Я откровенно признался, что других художников не знаю. Однако, чтобы успокоить Блока, я предложил сделать на пробу несколько эскизов, и в зависимости от качества этих эскизов будем решать, поручить ли иллюстрации Анненкову или искать другого художника.

«Странный человек этот Алянский — знает одного-единст- венного художника, и этого знает только потому, что учился с ним в гимназии, и только на этом основании он готов поручить ему иллюстрации к «Двенадцати».

— Ну что ж, попробуем, — сказал Александр Александрович.

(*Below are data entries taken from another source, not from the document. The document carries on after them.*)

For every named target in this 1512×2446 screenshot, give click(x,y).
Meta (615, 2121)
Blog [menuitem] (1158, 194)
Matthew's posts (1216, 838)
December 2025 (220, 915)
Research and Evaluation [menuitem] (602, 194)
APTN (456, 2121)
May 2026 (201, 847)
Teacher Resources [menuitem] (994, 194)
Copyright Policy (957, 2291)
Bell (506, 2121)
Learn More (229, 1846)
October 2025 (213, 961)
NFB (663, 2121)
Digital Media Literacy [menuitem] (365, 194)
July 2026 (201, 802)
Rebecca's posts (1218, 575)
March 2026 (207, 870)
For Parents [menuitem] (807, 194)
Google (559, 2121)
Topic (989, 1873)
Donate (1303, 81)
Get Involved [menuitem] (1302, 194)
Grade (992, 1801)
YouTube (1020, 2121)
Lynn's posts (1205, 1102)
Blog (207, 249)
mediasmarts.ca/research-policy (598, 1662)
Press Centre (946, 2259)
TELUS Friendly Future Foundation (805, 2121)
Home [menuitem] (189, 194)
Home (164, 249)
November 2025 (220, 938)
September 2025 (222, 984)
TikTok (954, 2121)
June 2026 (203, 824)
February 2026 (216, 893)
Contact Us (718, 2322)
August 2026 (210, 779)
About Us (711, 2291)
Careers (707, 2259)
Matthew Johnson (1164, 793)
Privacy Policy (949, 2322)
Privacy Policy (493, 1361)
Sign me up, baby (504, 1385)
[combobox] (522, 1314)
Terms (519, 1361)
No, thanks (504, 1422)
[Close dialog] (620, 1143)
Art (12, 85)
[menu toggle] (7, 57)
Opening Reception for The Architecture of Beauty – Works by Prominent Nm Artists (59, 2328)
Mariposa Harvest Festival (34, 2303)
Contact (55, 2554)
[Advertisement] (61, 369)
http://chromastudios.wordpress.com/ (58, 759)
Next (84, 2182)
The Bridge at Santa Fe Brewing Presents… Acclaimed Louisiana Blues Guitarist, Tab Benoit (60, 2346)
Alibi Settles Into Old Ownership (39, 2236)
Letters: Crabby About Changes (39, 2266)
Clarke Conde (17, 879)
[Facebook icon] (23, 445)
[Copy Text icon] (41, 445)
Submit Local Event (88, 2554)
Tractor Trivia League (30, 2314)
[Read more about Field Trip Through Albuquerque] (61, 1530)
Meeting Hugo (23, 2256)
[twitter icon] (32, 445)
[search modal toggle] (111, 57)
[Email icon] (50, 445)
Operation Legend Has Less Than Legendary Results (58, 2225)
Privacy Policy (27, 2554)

Предлагая Александру Александровичу поручить иллюстрации к «Двенадцати» Анненкову, я, конечно, рисковал, потому что из многих бесед с Блоком знал, что он отнюдь не является поклонником крайних левых направлений в искусстве.

Первые эскизы Анненкова меня озадачили. Передо мною лежали непонятные кубистические знаки. Художник по моему лицу понял, что его эскизы разочаровали меня, и, когда я прямо об этом ему сказал и добавил, что не могу их показать Блоку, он попросил дать ему еще время, чтобы подумать и еще поработать.

Примерно к середине августа новые эскизы были доведены до такого состояния, что я решился показать их Блоку 4

Вопреки моему предчувствию, Александр Александрович с интересом рассматривал рисунки. Сразу ему понравились два рисунка: «убитая Катька» и «пес» (к словам поэмы: «только нищий пес голодный ковыляет позади...»).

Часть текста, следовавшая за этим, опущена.